Professor Giraldo explains, “We are testing this approach with spinach and lettuce and have long-term goals of people growing it in their own gardens. Farmers could also eventually grow entire fields of it.” According to Giraldo, key to making all this work are the chloroplasts or small organs in plant cells that convert sunlight into energy the plant can use. He says, “They’re tiny, solar-powered factories that produce sugar and other molecules which allow the plant to grow” and also “an untapped source for making desirable molecules.” In the past, Giraldo has shown that it is possible for chloroplasts to express genes that aren’t naturally part of the plant. He and his colleagues did this by sending foreign genetic material into plant cells inside a protective casing. Determining the optimal properties of these casings for delivery into plant cells is a specialty of Giraldo’s laboratory.
For this part of the project, Giraldo teamed up with Nicole Steinmetz, a UC San Diego professor of nanoengineering, to utilize nanotechnologies engineered by her team that will deliver genetic material to the chloroplasts. “Our idea is to repurpose naturally occurring nanoparticles, namely plant viruses, for gene delivery to plants,” Steinmetz said. “Some engineering goes into this to make the nanoparticles go to the chloroplasts and also to render them non-infectious toward the plants.”
There is little doubt that when it comes to developing plant-based COVID vaccines, Giraldo is your guy. Right now, his initial research is with spinach and lettuce. But how far behind might be additional projects to put mRNA vaccines into other vegetables, fruits, and meat? Farm animals consume these plants, after all. Anyone up for In-N-Out’s new BioNTech burger?

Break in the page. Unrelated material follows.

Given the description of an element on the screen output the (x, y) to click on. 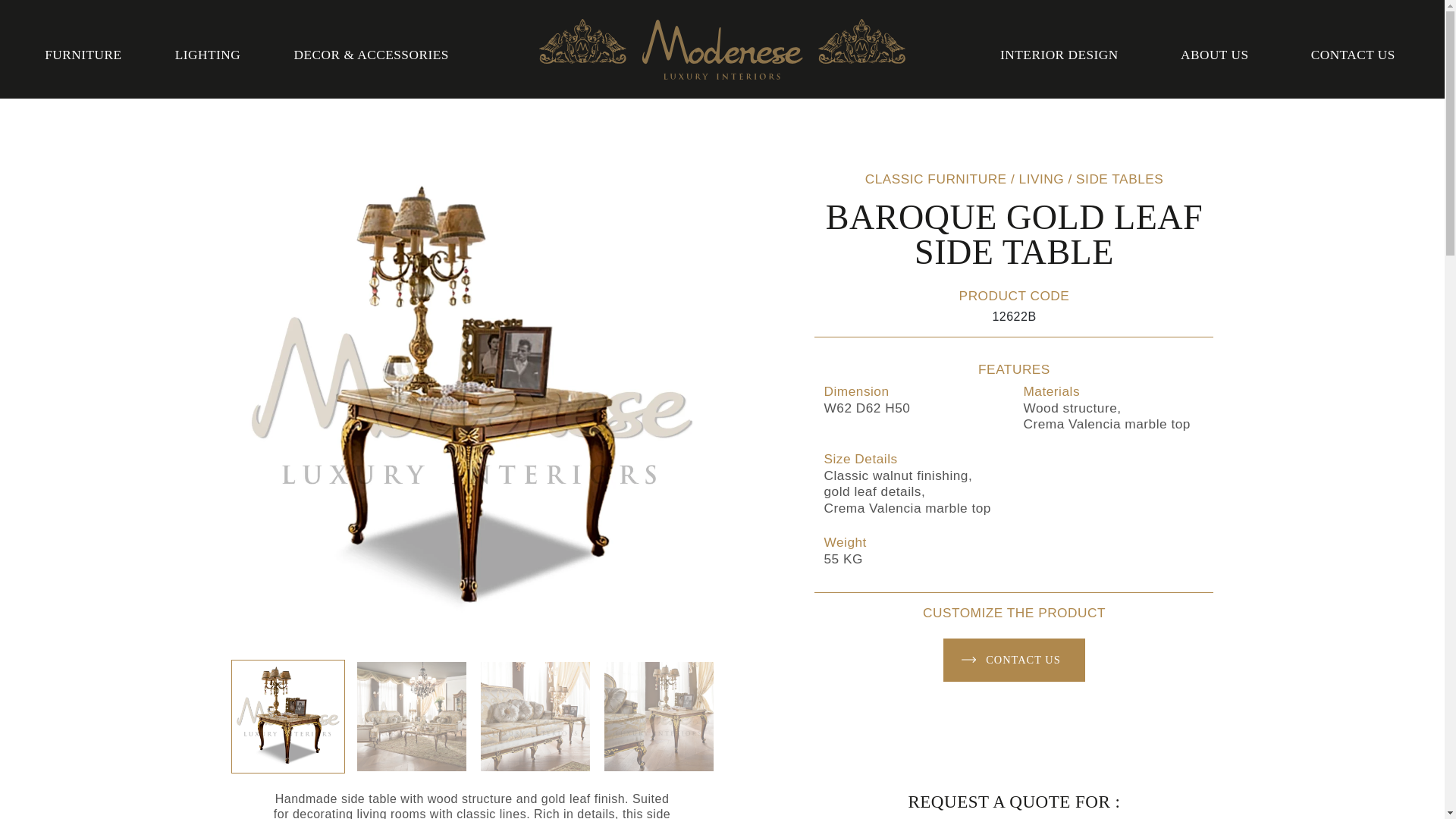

As we move toward the second year of the pandemic, pro-COVID-vaxers and anti-COVID-vaxers are forming their battle lines. Both sides have reasons and evidence to back up their views. The pronouncements of the CDC and vax leaders like Dr. Fauci are in constant conflict with the data on the ground, leading millions to fear that the danger is not only with the COVID virus but also with the vaccines meant to mitigate it. The government has just mandated that workers in companies with over one hundred employees get the vaccine. Court challenges to the mandate will surely come within the next few months.
Thanks to our brilliant minds in academia, the real change might not be in the types of COVID-19 vaccines, but rather in their delivery method. There is little question that food-delivery is the ultimate goal for mRNA vaccines. It’s becoming harder and harder to say no to the shot. But it will be impossible to say no to the food we eat.